After a 2009 amputation to remove his lower right leg, Vawter worked with biomedical engineer Levi Hargrove of the Rehabilitation Institute of Chicago and colleagues to test a new type of prosthetic limb — a thought-controlled bionic leg.
As with other types of prostheses, a molded plastic socket suctioned to his residual limb holds the robotic leg in place. But Hargrove’s team added in a few high-tech improvements. Inside the socket, researchers embedded 10 electrodes that lie against the skin and pick up electrical signals from the muscles. These electromyographic, or EMG, signals travel to an onboard computer that also pulls data from 13 mechanical sensors that measure speed, position and pressure, among other variables.
A computer algorithm fuses information from all the sensors to figure out how a patient is trying to move the bionic leg — whether Vawter wants to point his foot, walk up a hill or stretch out his knee. “We’re really going after what the person is thinking about,” says Hargrove.
Thinking about walking sparks signals in the brain that zip down the spinal cord to the nerves in the legs. These nerves instruct muscles to contract, forcing joints to move. Researchers can eavesdrop on these instructions with the bionic leg’s EMG sensors, rather than capturing EEG signals from the scalp.
Scientists can even gather information from nerves that once plugged into muscles in the amputated limb. The brain signals that command legs to walk are healthy up until the point where the nerves have been cut, Hargrove says. By surgically rewiring these nerves to hook up to muscles in the thigh, his team can tap into commands that would have once controlled Vawter’s ankle. The surgery also offers a medical bonus: Rerouting snipped nerve fibers onto muscle tissue prevents painful scars called neuromas.

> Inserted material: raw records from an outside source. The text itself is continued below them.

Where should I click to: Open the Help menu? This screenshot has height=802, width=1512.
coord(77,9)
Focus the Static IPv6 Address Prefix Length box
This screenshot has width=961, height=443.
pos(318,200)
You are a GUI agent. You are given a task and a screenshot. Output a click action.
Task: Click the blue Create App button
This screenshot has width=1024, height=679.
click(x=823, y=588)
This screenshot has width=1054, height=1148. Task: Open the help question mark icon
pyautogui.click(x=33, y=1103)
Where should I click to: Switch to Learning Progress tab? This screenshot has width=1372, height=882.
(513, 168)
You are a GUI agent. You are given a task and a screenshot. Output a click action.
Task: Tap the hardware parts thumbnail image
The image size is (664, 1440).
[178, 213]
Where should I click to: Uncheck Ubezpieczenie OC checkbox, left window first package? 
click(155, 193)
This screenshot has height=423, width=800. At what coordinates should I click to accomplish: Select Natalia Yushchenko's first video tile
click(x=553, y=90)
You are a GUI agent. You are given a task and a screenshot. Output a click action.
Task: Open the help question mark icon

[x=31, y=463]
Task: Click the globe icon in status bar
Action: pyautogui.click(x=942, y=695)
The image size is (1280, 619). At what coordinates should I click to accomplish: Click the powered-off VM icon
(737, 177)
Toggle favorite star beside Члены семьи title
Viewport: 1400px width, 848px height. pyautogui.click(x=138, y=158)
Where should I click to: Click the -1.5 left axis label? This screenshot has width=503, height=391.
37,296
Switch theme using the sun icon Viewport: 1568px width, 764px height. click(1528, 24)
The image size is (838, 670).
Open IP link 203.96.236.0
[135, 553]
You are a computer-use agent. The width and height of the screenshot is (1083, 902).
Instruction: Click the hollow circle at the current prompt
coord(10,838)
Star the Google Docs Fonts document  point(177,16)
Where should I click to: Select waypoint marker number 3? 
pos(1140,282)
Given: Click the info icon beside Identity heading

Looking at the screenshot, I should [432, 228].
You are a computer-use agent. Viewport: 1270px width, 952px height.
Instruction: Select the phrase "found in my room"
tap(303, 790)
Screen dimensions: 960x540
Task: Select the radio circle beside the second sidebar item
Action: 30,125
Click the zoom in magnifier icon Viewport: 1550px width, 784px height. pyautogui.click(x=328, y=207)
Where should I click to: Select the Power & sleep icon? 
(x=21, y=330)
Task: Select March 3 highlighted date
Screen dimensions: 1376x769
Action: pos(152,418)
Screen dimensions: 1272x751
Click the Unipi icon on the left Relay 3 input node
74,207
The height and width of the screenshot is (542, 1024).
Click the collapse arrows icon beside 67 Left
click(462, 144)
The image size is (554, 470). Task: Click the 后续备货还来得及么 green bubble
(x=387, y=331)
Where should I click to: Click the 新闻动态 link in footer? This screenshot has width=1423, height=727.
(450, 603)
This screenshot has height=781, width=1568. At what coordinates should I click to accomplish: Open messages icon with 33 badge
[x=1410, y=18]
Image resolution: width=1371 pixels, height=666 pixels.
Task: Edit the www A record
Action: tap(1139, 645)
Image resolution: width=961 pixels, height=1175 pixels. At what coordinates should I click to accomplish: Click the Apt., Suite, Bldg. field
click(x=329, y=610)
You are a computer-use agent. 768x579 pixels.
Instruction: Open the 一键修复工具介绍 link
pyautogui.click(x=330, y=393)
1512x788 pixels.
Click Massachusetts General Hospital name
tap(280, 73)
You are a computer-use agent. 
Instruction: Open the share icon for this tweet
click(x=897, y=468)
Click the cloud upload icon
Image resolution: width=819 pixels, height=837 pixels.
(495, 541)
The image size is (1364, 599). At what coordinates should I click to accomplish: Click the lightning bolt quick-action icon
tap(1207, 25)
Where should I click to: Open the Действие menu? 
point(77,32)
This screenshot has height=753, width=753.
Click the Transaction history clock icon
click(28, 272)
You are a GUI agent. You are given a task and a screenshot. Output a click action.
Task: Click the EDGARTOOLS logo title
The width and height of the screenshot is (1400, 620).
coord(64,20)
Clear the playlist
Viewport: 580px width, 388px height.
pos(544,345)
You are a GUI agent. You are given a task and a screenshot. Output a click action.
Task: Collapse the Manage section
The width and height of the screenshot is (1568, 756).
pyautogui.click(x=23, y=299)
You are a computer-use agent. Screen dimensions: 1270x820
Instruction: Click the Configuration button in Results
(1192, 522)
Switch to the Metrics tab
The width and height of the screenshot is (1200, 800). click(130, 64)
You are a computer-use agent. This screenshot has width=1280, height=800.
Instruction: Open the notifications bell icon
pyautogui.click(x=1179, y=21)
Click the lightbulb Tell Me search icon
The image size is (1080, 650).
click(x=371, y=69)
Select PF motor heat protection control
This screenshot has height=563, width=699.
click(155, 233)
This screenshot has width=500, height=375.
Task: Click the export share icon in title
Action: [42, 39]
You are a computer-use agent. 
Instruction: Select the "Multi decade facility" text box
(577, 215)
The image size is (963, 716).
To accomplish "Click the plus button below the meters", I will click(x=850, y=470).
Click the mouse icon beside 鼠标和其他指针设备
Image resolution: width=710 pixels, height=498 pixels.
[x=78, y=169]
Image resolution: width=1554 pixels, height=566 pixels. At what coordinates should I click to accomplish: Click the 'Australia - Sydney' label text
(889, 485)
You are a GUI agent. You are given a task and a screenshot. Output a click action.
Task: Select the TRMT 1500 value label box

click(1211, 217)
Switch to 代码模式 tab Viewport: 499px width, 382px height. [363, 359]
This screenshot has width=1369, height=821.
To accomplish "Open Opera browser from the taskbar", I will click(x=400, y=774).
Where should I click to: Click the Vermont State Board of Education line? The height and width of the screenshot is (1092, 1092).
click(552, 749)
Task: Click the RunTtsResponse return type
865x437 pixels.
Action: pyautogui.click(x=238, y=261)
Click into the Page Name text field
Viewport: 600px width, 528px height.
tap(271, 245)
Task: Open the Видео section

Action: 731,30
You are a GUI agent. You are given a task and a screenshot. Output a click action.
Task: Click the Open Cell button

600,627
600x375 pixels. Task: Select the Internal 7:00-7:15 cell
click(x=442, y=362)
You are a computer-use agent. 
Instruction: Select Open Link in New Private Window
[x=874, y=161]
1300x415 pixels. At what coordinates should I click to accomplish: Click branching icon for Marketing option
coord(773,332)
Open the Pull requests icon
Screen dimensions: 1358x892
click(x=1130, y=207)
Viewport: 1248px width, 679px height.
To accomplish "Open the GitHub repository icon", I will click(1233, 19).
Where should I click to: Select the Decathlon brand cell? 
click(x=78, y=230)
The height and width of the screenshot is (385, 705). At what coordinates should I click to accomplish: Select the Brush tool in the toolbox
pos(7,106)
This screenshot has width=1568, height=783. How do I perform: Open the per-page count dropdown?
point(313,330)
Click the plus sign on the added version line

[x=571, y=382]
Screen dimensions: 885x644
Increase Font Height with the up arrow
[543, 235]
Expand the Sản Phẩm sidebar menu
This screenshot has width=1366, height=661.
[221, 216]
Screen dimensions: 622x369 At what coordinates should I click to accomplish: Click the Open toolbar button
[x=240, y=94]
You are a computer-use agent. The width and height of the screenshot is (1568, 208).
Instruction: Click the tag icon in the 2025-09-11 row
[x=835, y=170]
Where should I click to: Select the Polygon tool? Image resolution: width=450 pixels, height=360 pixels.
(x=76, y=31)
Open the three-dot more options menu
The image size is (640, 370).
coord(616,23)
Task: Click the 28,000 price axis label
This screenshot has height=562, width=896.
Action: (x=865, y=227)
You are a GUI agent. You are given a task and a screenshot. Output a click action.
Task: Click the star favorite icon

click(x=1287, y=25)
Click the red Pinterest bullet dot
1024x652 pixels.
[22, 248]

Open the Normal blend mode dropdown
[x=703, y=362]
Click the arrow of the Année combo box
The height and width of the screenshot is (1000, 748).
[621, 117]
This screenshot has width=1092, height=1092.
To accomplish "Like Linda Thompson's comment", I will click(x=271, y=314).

Hargrove’s team tested the bionic leg by having Vawter walk on flat surfaces, slopes and stairs. Using only the mechanical sensors, the leg’s movements failed to match up to Vawter’s intentions about 13 percent of the time. But combining data from the mechanical sensors with that from Vawter’s muscles dropped the error rate to less than 2 percent. And none of the errors were big enough to make Vawter stumble, Hargrove and colleagues reported September 26 in the New England Journal of Medicine.
Vawter was able to switch smoothly between walking and climbing stairs. “He said, ‘This is how I used to do stairs before my amputation,’ ” Hargrove recalls. But for Vawter, the bionic leg especially outshone other prosthetics in simple joint movements. “Being able to reposition the knee and ankle just by thinking about it — that’s something he’s never been able to do before,” Hargrove says.
Vawter has been coming to the lab a few times a year to try out the leg’s latest enhancements. It’s good for cruising around indoors and venturing outside a bit, but Hargrove wants to make it rugged enough for everyday use. He thinks Vawter will be able to take home a model in three to five years. As Vawter continues to test the device, Hargrove says, “I suspect it will get more and more difficult to leave it here each time he comes.”